Set task 1 - List every zone that Deicide's card text says to search for cards with the same name as the exiled God card, as given in the card rulings post.
Set task 2 - From the card rulings post, reproduce the stretch from "From the set" through "or her library." verbatim.
Set task 3 -
Answer these questions using the card rulings post:
(a) What kind of token does Ritual of the Returned put onto the battlefield?
(b) To decide whether the exiled card is a God, what does Deicide look at?
(c) Which set's FAQ are the rulings taken from?

** START OF Page text **

Ritual of the Returned vs Deicide

May 2, 2014 01:05:36 PM

Aaron Henner
Judge (Level 2 (Judge Academy))

USA - Pacific Northwest

Ritual of the Returned vs Deicide

From the set FAQ for Journey Into Nyx
http://www.wizards.com/magic/magazine/article.aspx?x=mtg/faq/jou


Ritual of the Returned
Exile target creature card from your graveyard. Put a black Zombie creature token onto the battlefield. Its power is equal to that card's power and its toughness is equal to that card's toughness.
Originally posted by FAQ:

Use the creature card's power and toughness as it last existed in the graveyard to determine the power and toughness of the Zombie token.

Deicide
Exile target enchantment. If the exiled card is a God card, search its controller's graveyard, hand, and library for any number of cards with the same name as that card and exile them, then that player shuffles his or her library.

Originally posted by FAQ:

Deicide looks at the card in exile, not the permanent that was exiled, to determine if it is a God. For each of the Gods in the Theros block, it won't matter what your devotion to its color(s) was. The card is a God card when not on the battlefield.

** END OF Page text **
** START OF Extracted material **

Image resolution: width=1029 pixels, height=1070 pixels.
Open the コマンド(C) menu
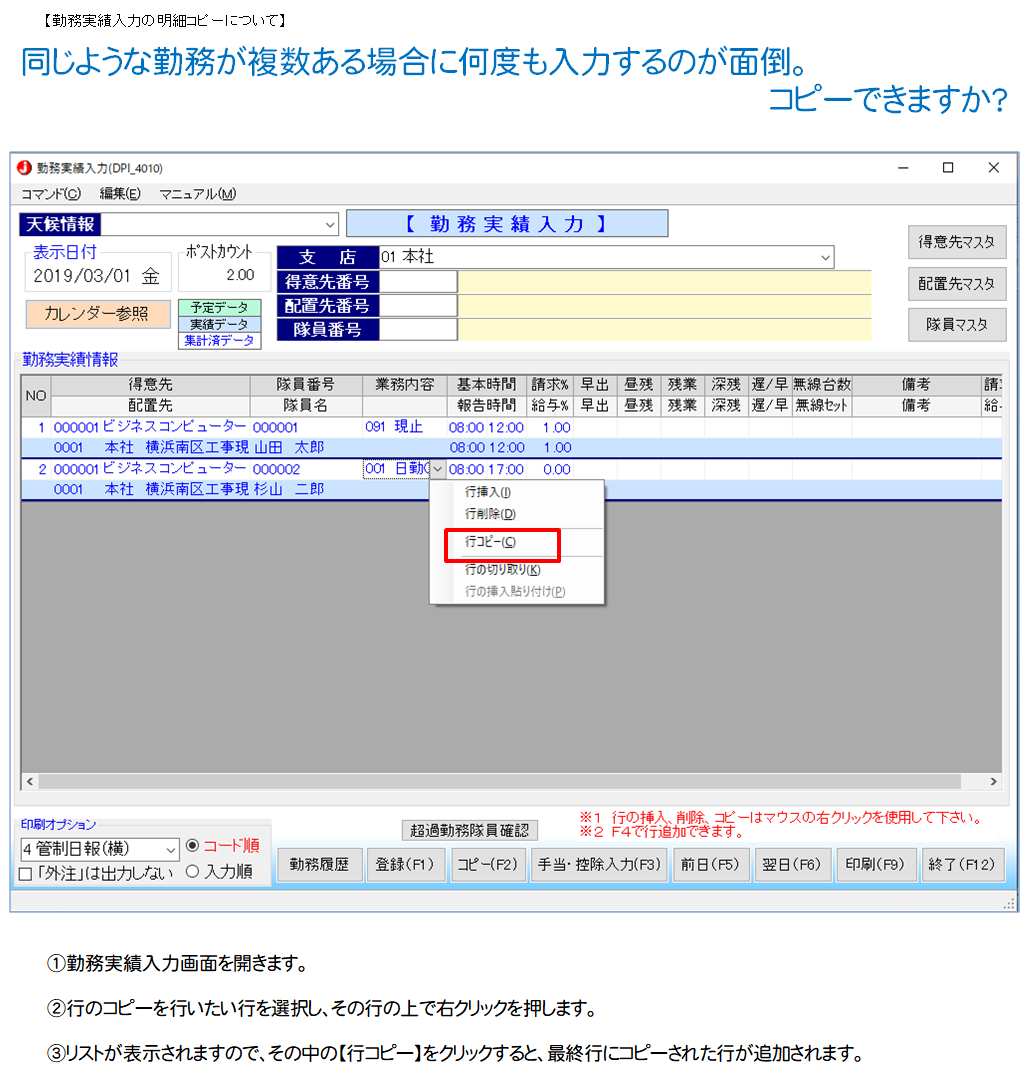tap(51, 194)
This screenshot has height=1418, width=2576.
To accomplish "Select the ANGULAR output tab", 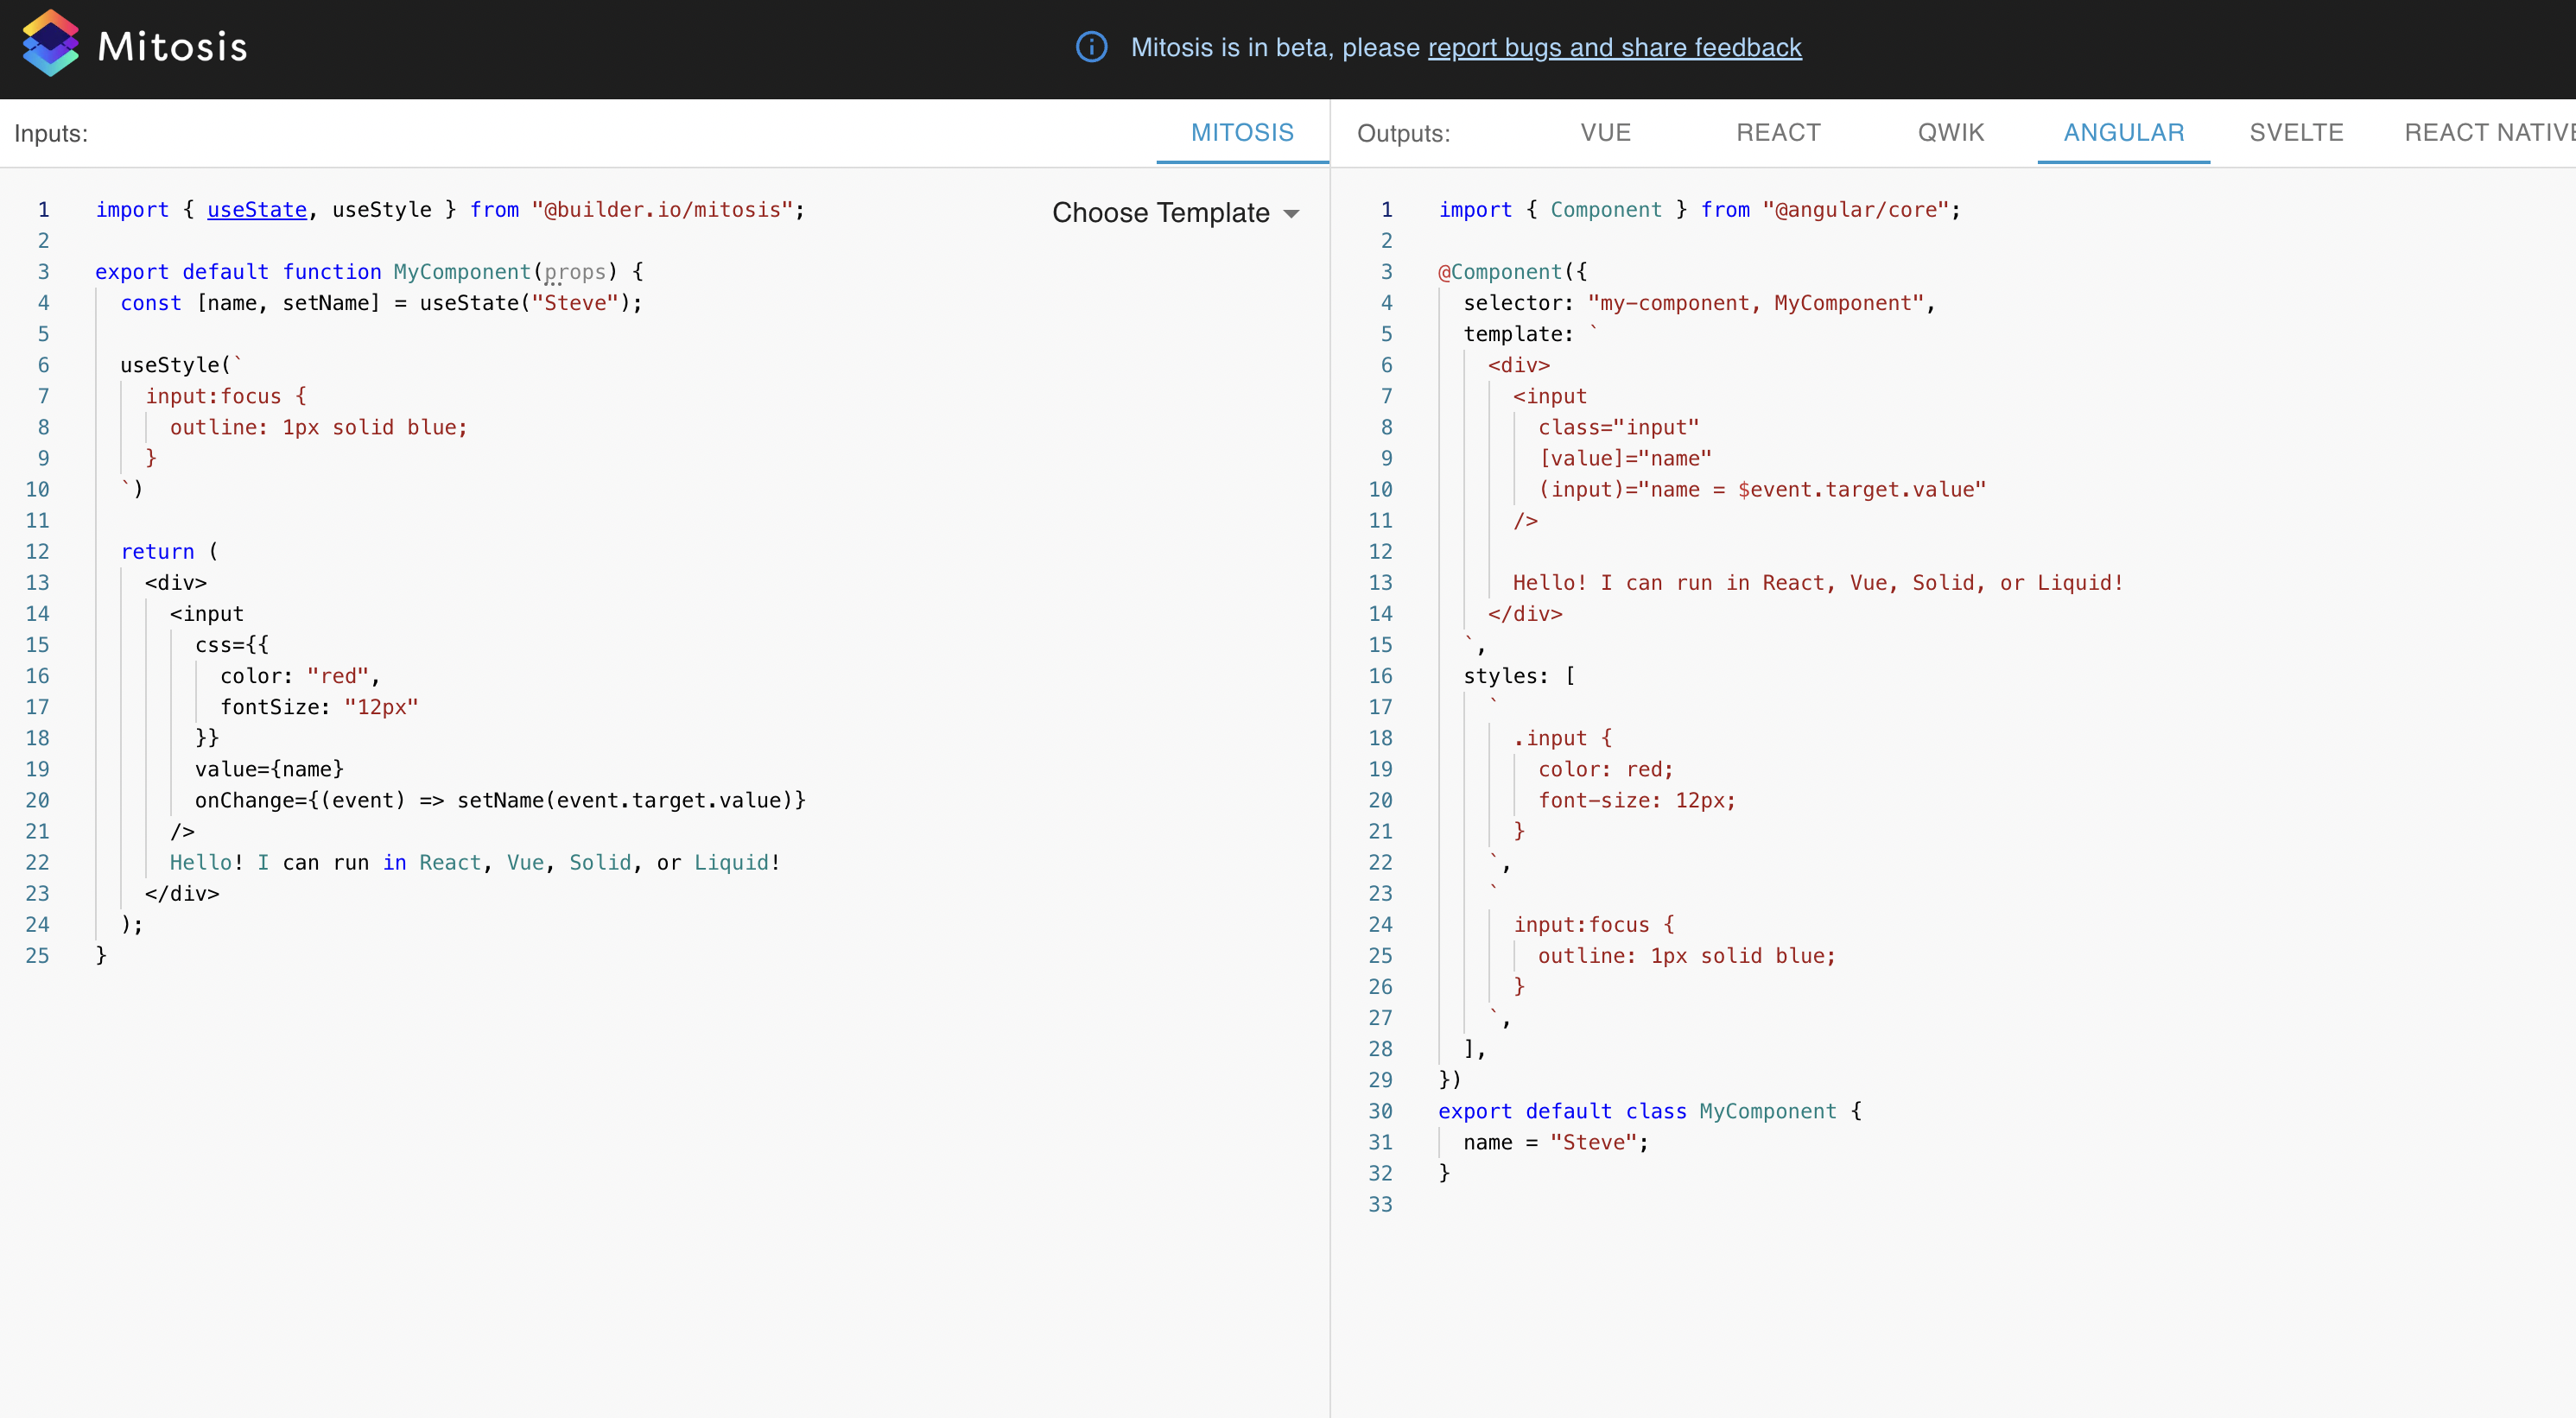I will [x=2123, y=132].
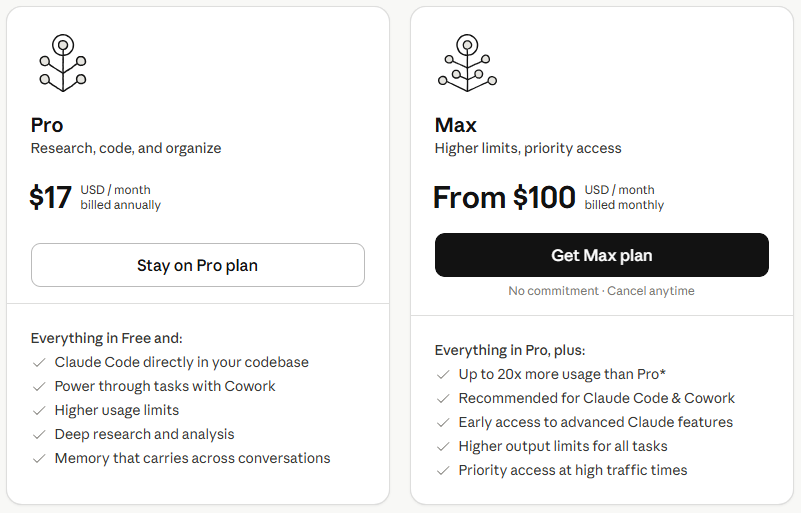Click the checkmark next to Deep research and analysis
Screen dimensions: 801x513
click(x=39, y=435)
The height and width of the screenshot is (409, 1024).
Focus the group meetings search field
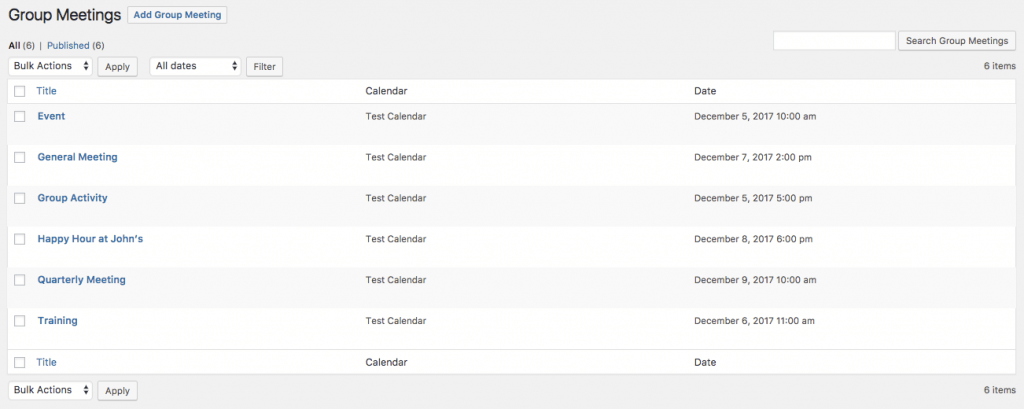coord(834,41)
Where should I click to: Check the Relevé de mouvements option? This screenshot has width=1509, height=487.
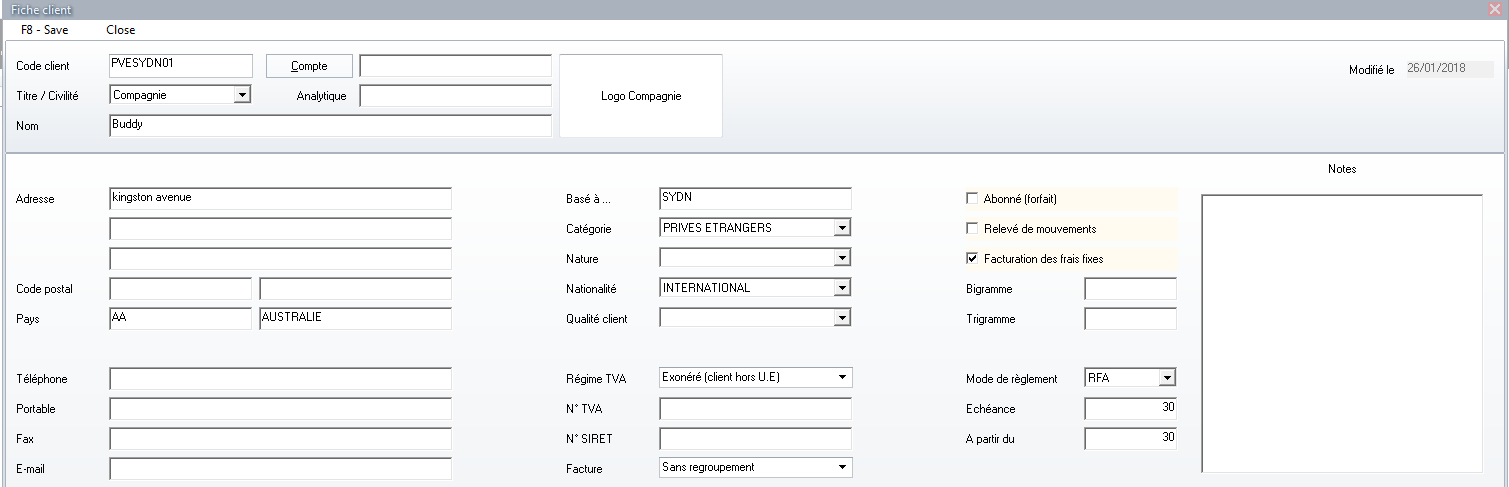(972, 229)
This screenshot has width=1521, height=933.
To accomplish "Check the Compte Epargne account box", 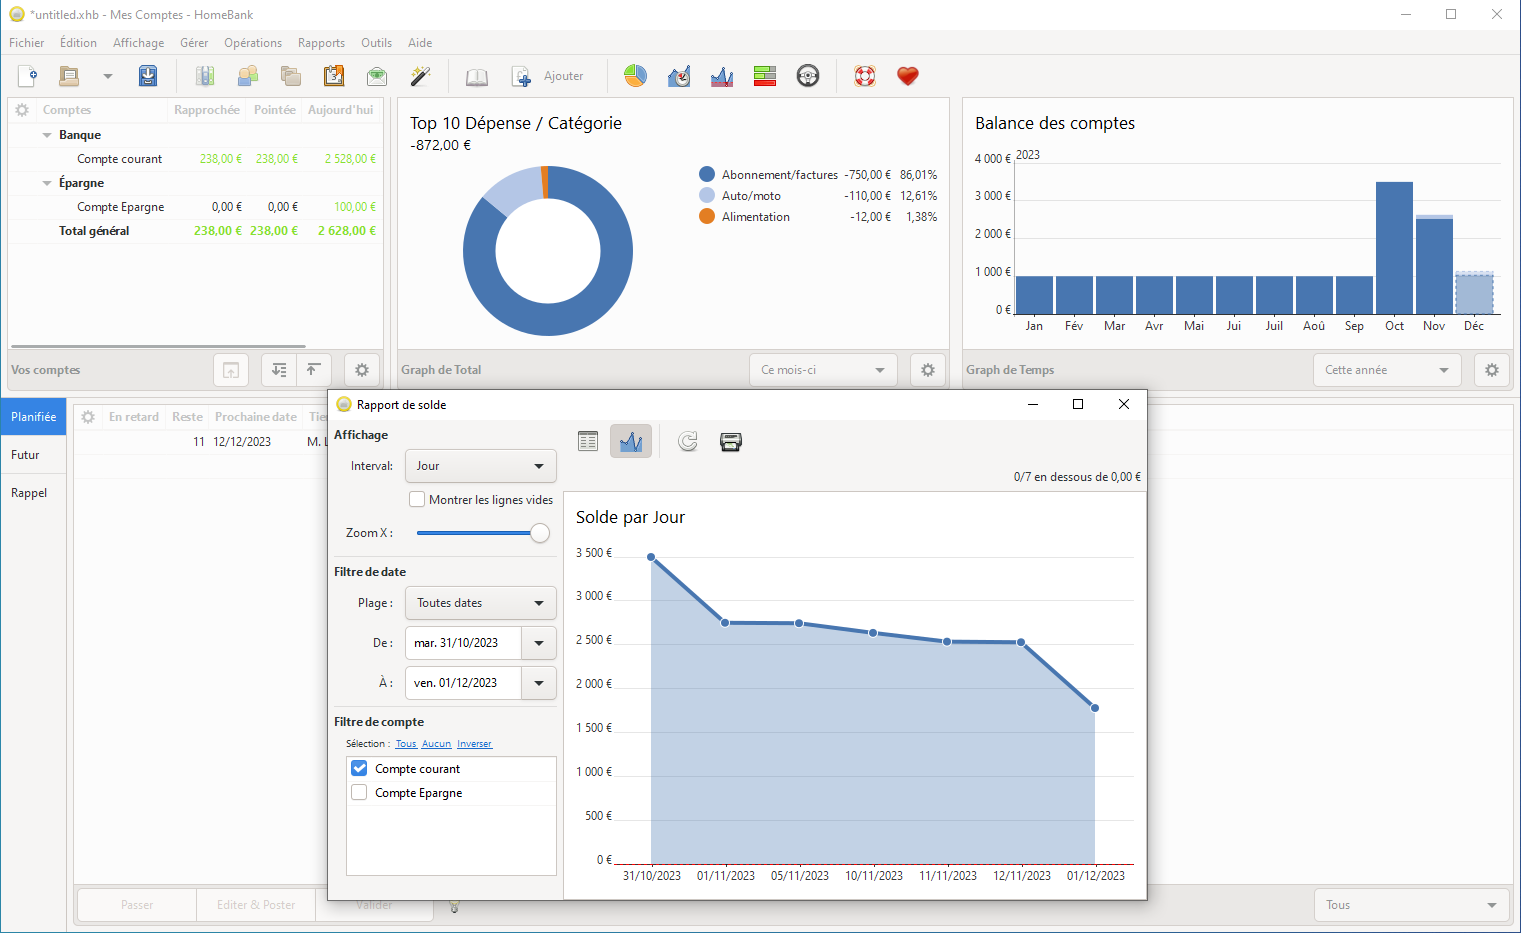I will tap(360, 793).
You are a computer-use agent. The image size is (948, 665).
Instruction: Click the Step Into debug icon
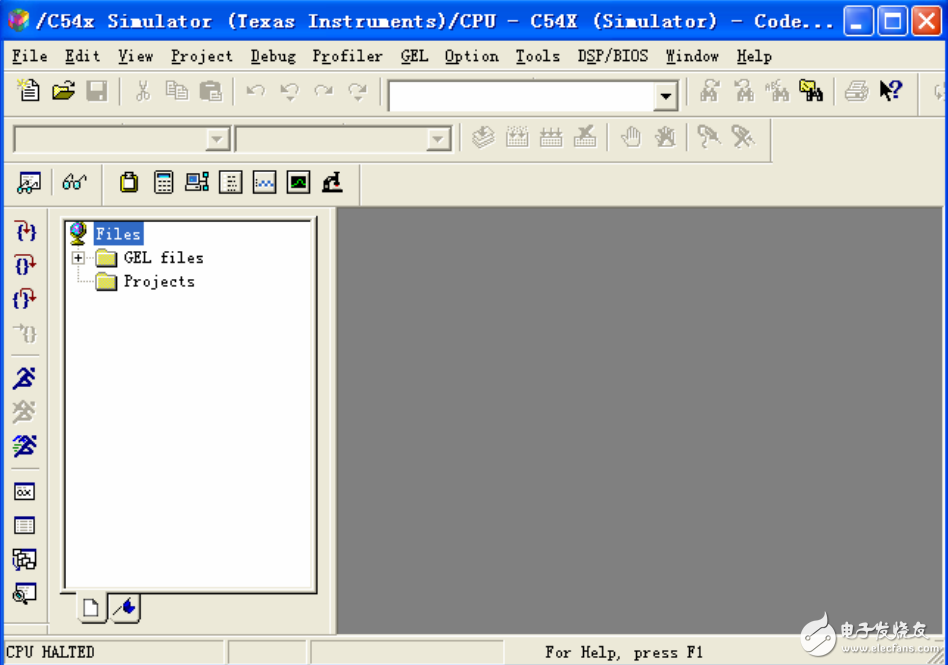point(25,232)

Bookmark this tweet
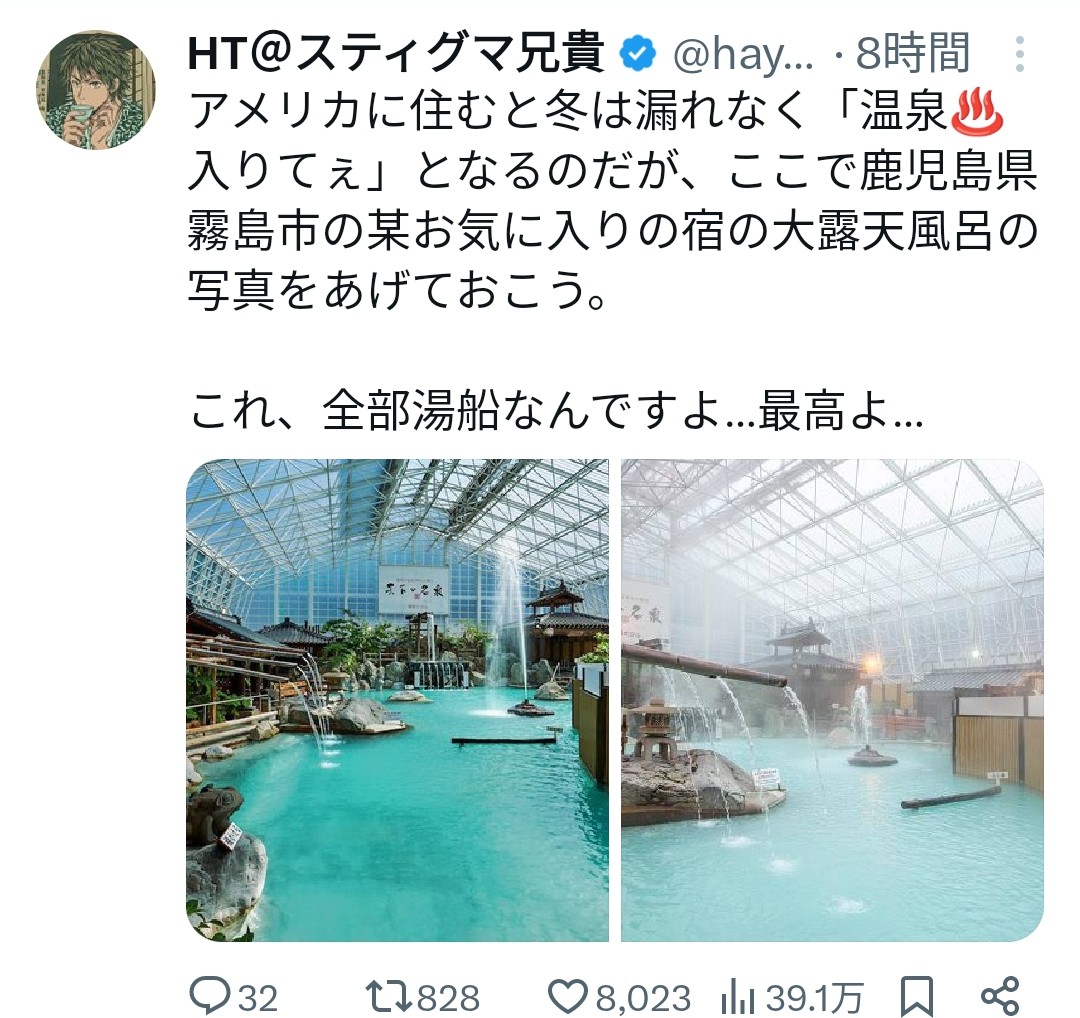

** END OF Extracted material **

Correct response 1 -
graveyard
hand
library

Correct response 2 -
From the set FAQ for Journey Into Nyx
http://www.wizards.com/magic/magazine/article.aspx?x=mtg/faq/jou


Ritual of the Returned
Exile target creature card from your graveyard. Put a black Zombie creature token onto the battlefield. Its power is equal to that card's power and its toughness is equal to that card's toughness.
Originally posted by FAQ:

Use the creature card's power and toughness as it last existed in the graveyard to determine the power and toughness of the Zombie token.

Deicide
Exile target enchantment. If the exiled card is a God card, search its controller's graveyard, hand, and library for any number of cards with the same name as that card and exile them, then that player shuffles his or her library.

Correct response 3 -
(a) A black Zombie creature token.
(b) The card in exile, not the permanent that was exiled.
(c) Journey Into Nyx.